- Task prompt -
Print exactly the lines from the one containing "You are a computer-use" through the last line of the entries below; the pictures stay out of the copy.

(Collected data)
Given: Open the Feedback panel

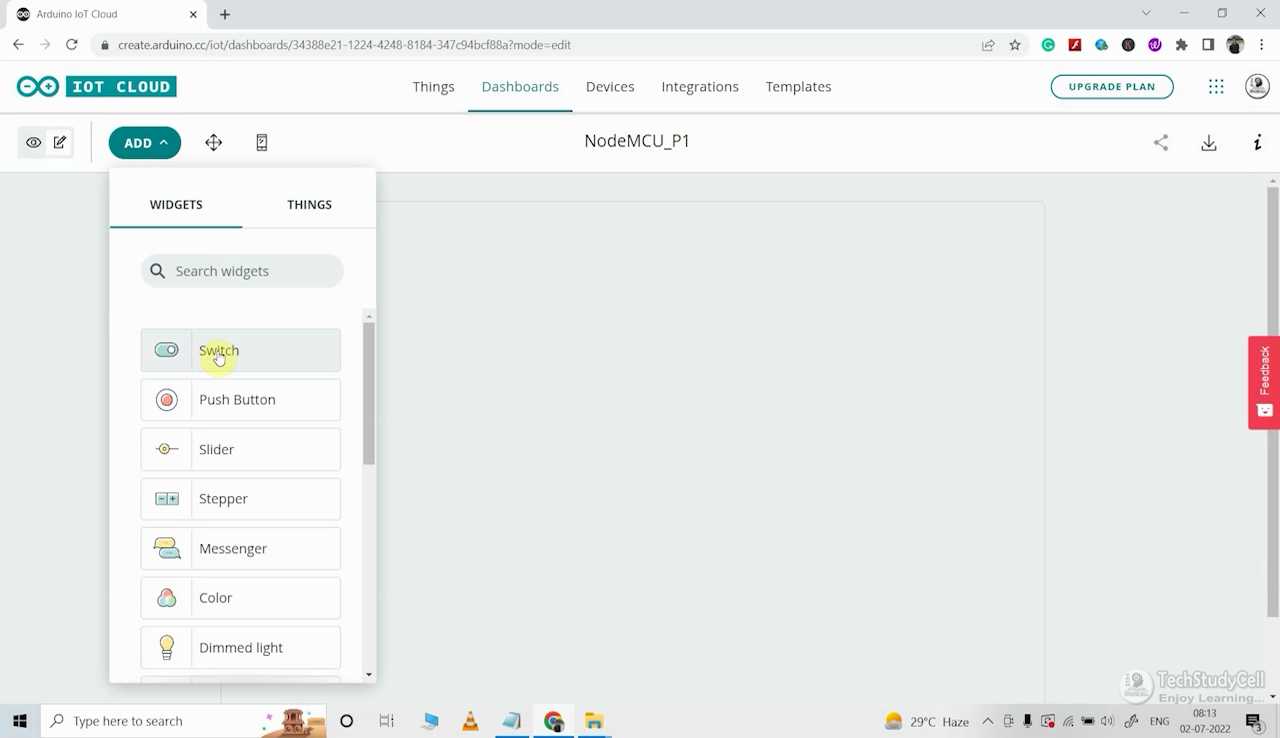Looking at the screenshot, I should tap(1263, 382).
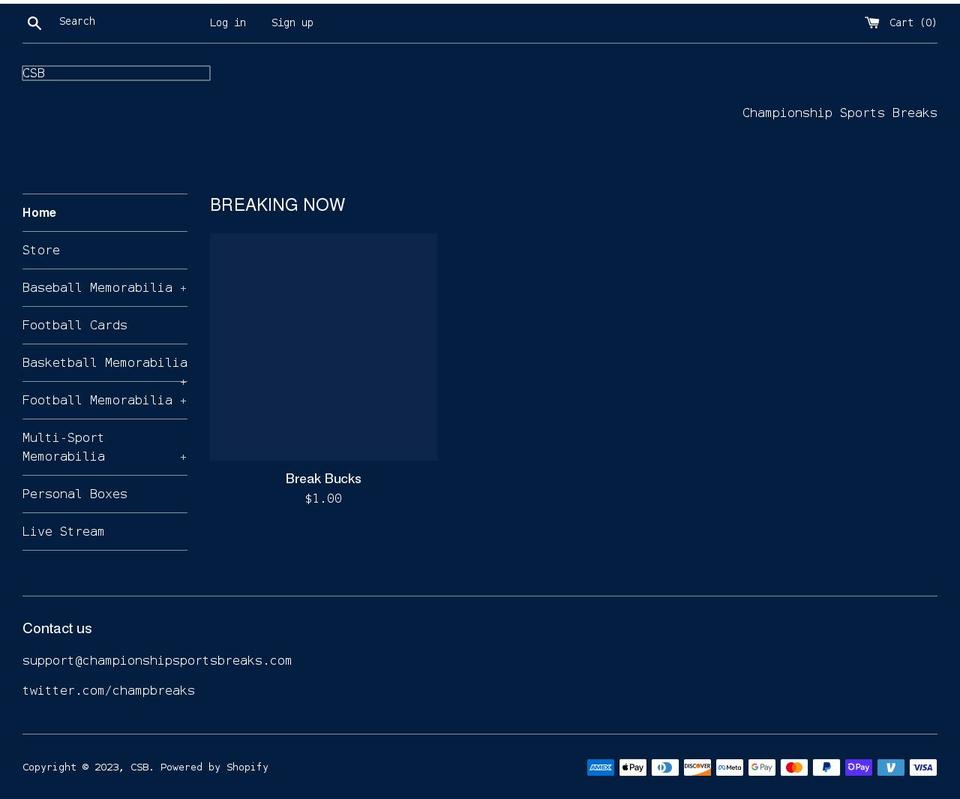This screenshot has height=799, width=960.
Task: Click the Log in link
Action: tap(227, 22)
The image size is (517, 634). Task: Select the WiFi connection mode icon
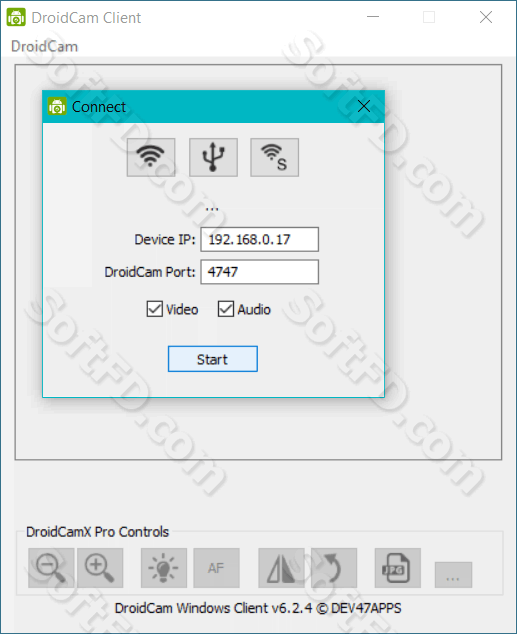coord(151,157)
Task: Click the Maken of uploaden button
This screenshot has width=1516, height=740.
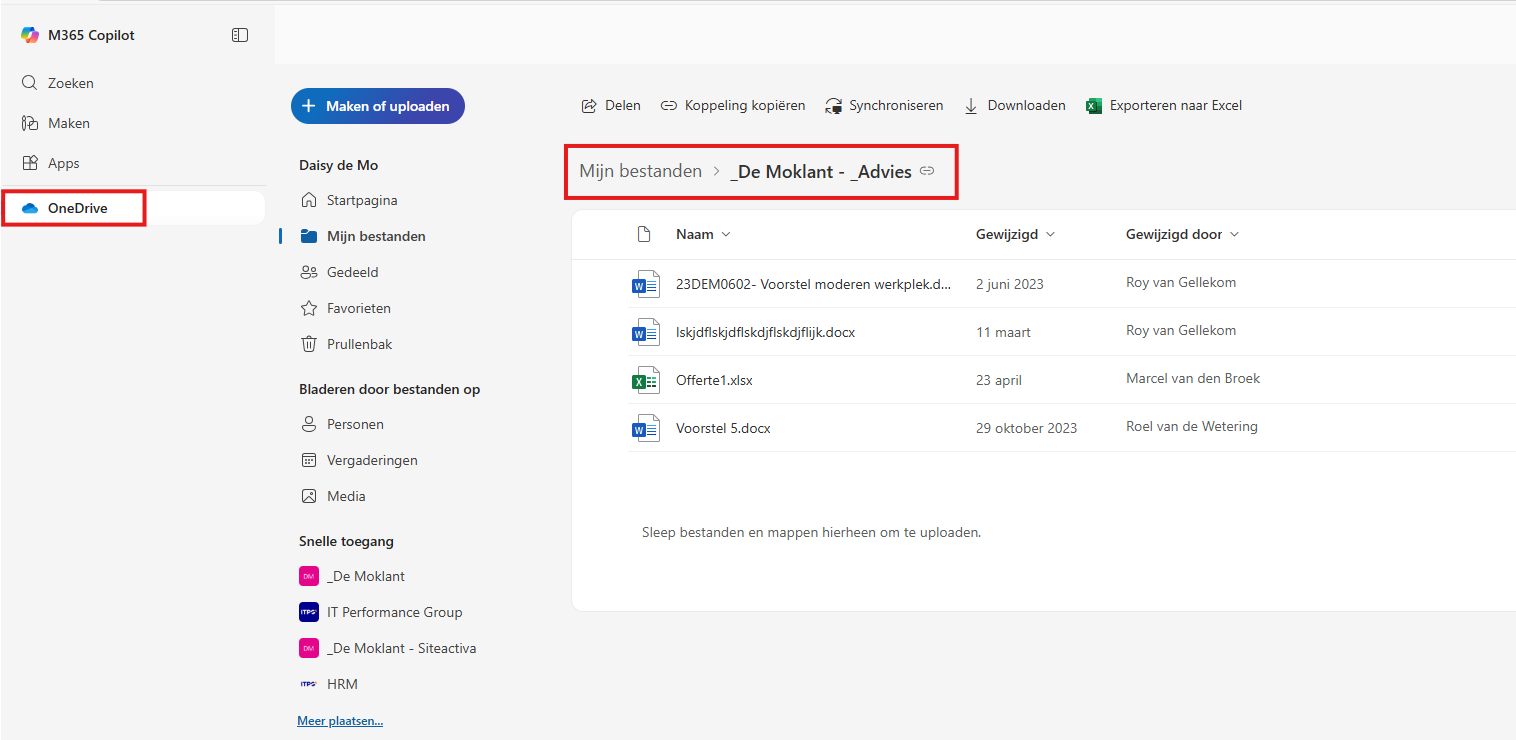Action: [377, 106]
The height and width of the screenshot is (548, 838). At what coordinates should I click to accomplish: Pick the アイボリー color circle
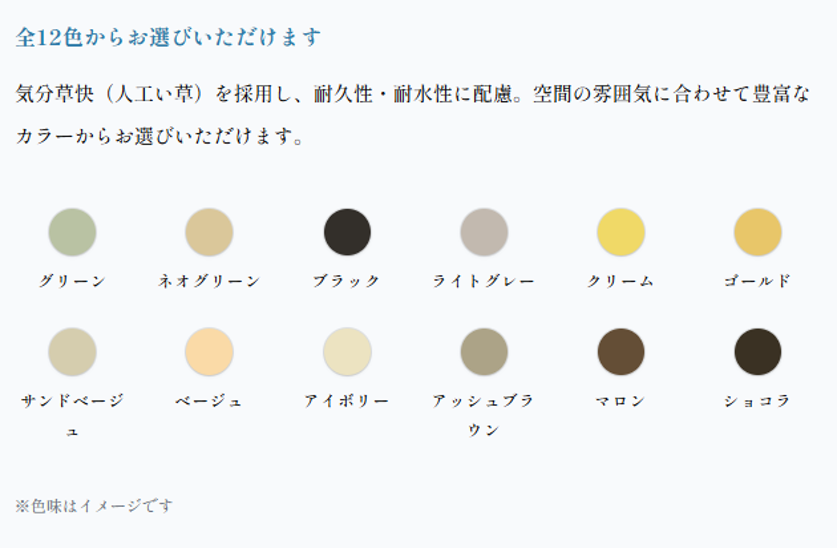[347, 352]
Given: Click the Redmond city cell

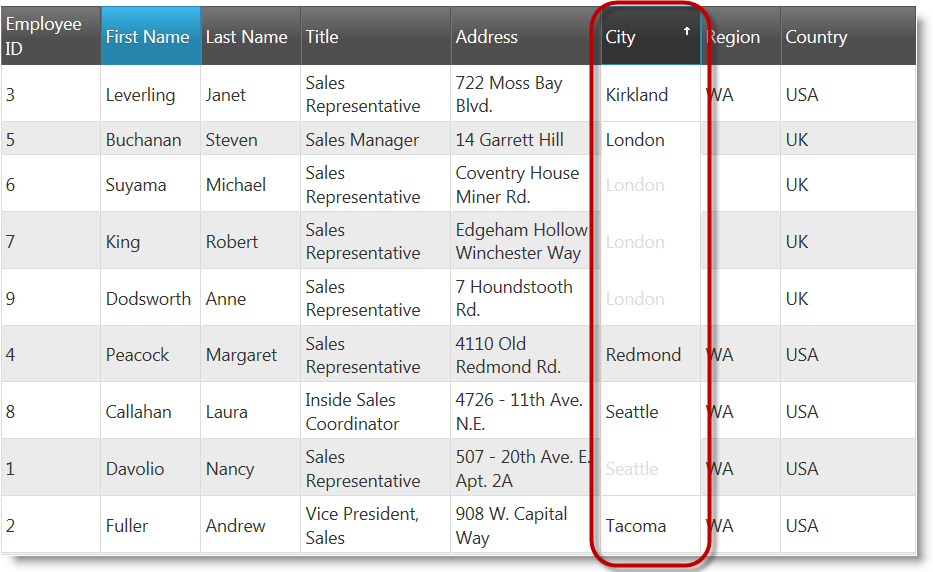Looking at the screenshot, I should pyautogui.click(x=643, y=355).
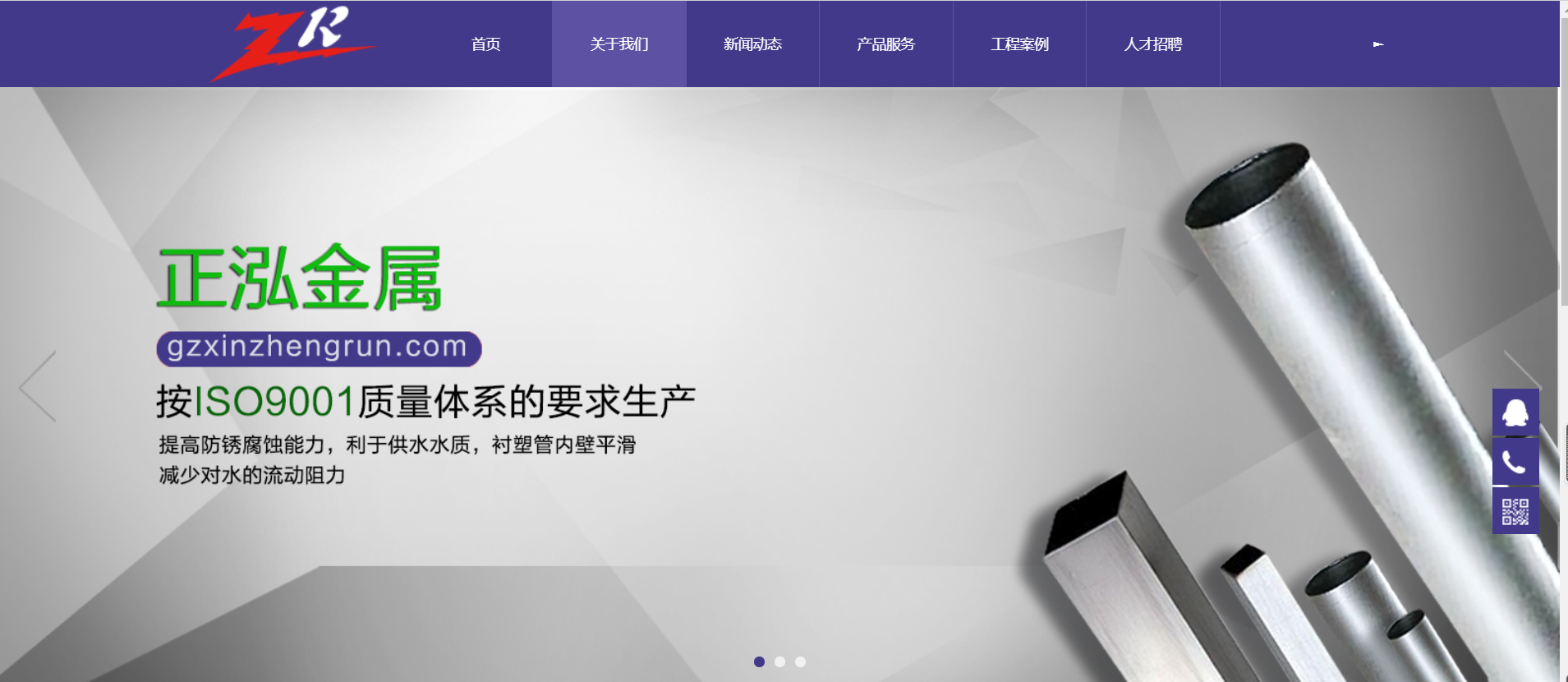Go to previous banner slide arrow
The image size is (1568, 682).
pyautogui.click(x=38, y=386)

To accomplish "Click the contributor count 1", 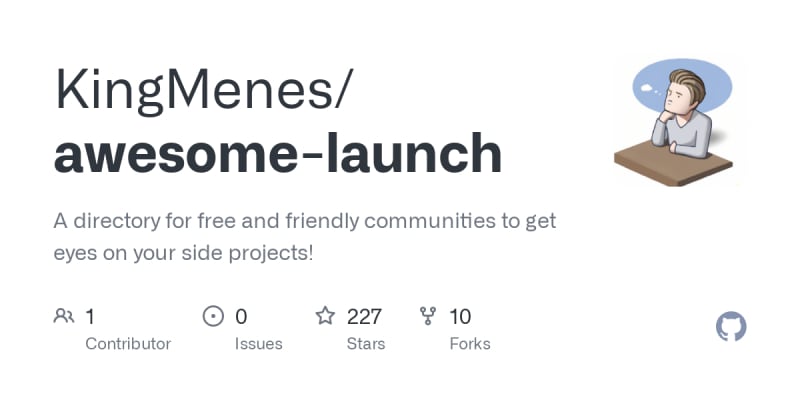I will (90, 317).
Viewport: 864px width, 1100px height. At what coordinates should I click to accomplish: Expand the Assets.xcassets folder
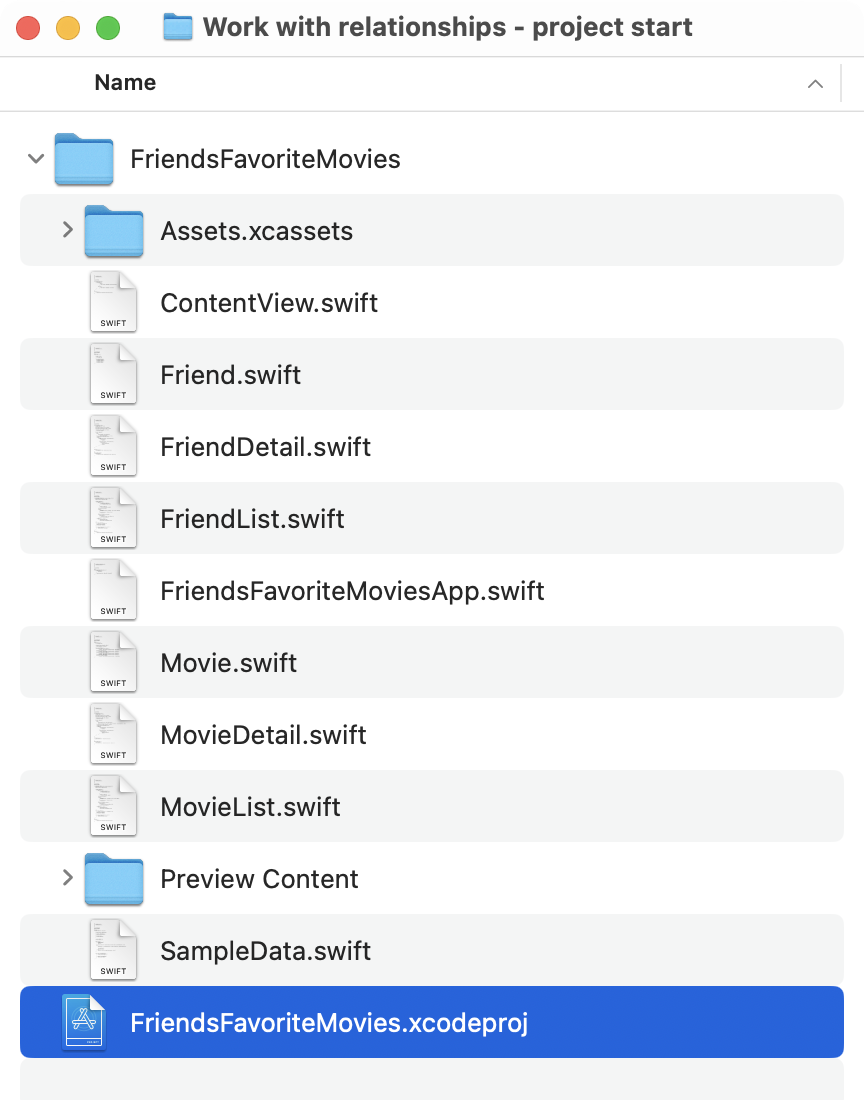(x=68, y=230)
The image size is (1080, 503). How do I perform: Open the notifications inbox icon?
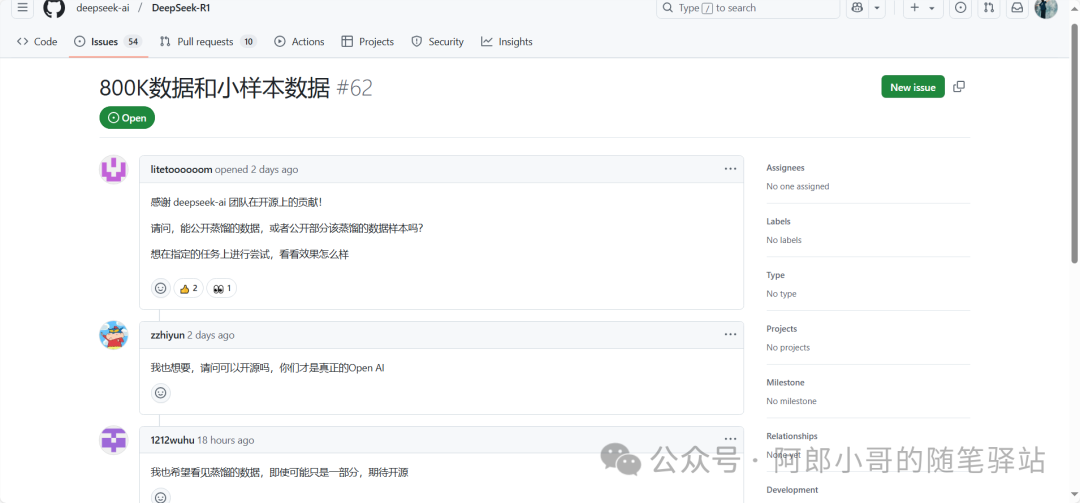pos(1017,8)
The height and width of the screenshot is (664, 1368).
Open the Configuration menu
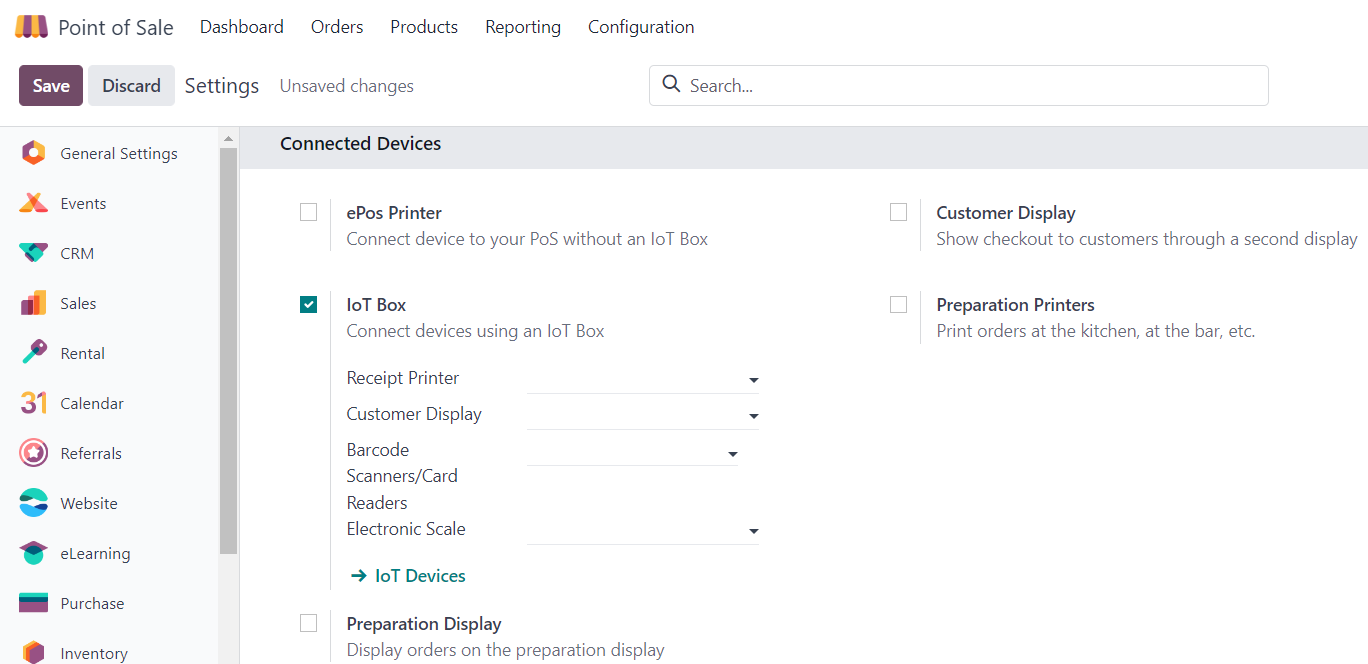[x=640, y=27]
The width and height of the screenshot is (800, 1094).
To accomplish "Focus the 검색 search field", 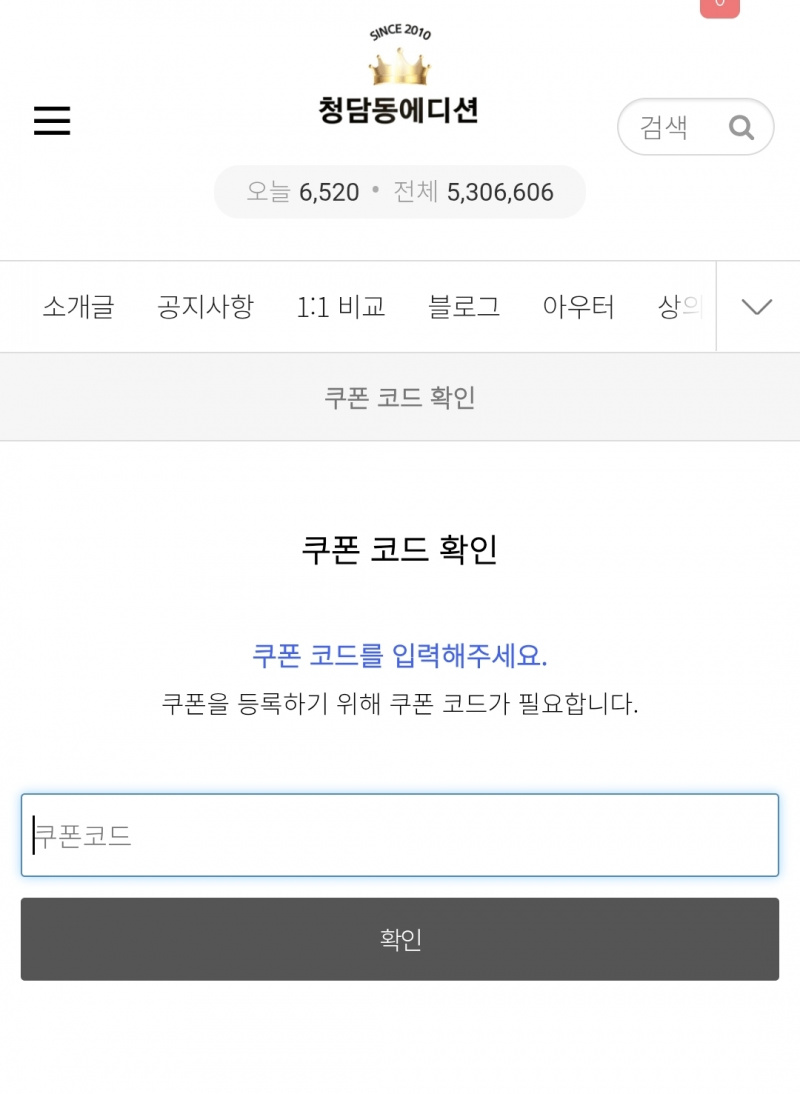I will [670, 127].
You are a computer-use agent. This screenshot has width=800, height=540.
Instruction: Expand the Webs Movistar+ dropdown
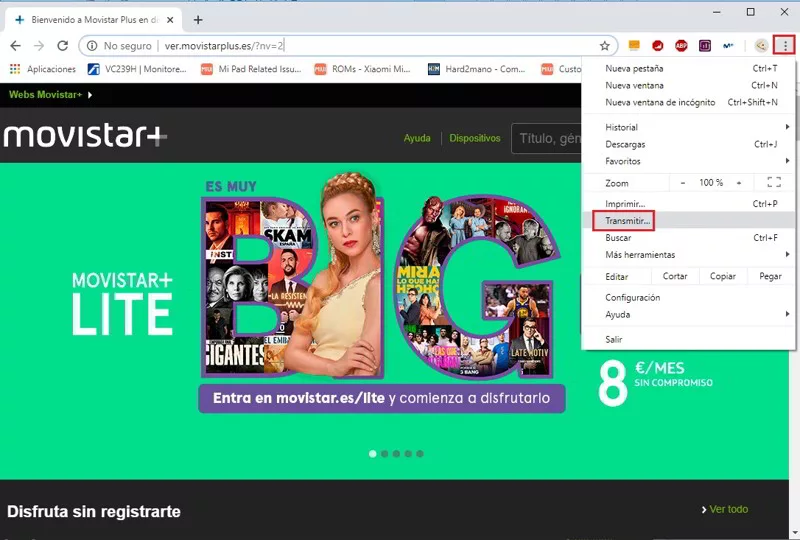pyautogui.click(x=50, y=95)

- Output for this exercise -
You are a computer-use agent. This screenshot has width=800, height=540.
Instruction: Expand the Webs Movistar+ dropdown
pyautogui.click(x=50, y=95)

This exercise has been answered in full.